When It Comes To Hunting, Is Pink the New Orange?

As more women take an interest in hunting, blaze pink has become more widely accepted as a legal alternative to blaze orange. The difference between orange and blaze orange is that blaze orange can be seen from as far away as 200 feet away. Though more states are legalizing the blaze pink substitute, hunters are sharing mixed reactions. For obvious reasons, male hunters prefer orange, but there are those who have admitted that the hot pink alternative does actually make them look much brighter in wooded areas. When Montana State Senator Jennifer Fielder introduced a bill allowing blaze pink — citing the color’s visibility and attractiveness to women —  the effort quickly stalled.

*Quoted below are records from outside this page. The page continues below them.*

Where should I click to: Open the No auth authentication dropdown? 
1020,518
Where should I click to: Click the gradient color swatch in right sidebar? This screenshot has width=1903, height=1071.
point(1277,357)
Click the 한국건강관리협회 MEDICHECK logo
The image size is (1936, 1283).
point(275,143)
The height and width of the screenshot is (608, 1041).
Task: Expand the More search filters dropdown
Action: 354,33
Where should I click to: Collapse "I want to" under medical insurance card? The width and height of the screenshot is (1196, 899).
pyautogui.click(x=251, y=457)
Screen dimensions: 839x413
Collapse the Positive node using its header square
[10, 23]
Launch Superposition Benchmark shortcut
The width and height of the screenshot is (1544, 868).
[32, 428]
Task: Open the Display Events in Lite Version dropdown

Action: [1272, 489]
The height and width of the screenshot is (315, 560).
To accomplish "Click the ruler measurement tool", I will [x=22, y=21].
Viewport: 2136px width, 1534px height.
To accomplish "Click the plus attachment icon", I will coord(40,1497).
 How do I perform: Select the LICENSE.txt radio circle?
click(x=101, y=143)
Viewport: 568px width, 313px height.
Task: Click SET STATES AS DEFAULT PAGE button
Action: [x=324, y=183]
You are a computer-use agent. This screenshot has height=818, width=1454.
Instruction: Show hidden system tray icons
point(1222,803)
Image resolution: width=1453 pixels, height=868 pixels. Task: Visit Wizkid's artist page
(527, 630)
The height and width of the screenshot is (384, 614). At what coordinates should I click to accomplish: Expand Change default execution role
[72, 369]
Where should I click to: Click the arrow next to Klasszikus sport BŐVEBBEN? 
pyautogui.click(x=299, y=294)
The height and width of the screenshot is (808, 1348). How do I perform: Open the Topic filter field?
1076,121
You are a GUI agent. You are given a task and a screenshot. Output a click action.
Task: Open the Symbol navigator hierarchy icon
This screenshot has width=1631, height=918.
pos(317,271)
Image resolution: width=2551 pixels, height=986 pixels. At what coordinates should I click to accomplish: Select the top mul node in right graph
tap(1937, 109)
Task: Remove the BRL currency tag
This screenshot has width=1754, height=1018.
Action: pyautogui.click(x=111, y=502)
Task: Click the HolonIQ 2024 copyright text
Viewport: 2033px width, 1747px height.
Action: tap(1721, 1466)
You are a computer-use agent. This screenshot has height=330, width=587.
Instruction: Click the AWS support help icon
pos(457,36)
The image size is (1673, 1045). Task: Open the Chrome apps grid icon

There’s an additional wrinkle to regulating, manufacturing and wearing blaze pink — it's much harder to standardize. Unlike blaze pink, blaze orange occupies a specific place on the visible light spectrum, so  blaze orange can be measured and standardized in units of nanometers. Blaze pink can’t be quantified in the same way since it’s red diluted with other colors. That leaves state agencies reminding consumers and sellers that they simply need to choose a blaze pink that's florescent enough to be safe. Experts say the main conversation around blaze pink should be whether it performs as well as blaze orange and that hunter safety should be the biggest concern.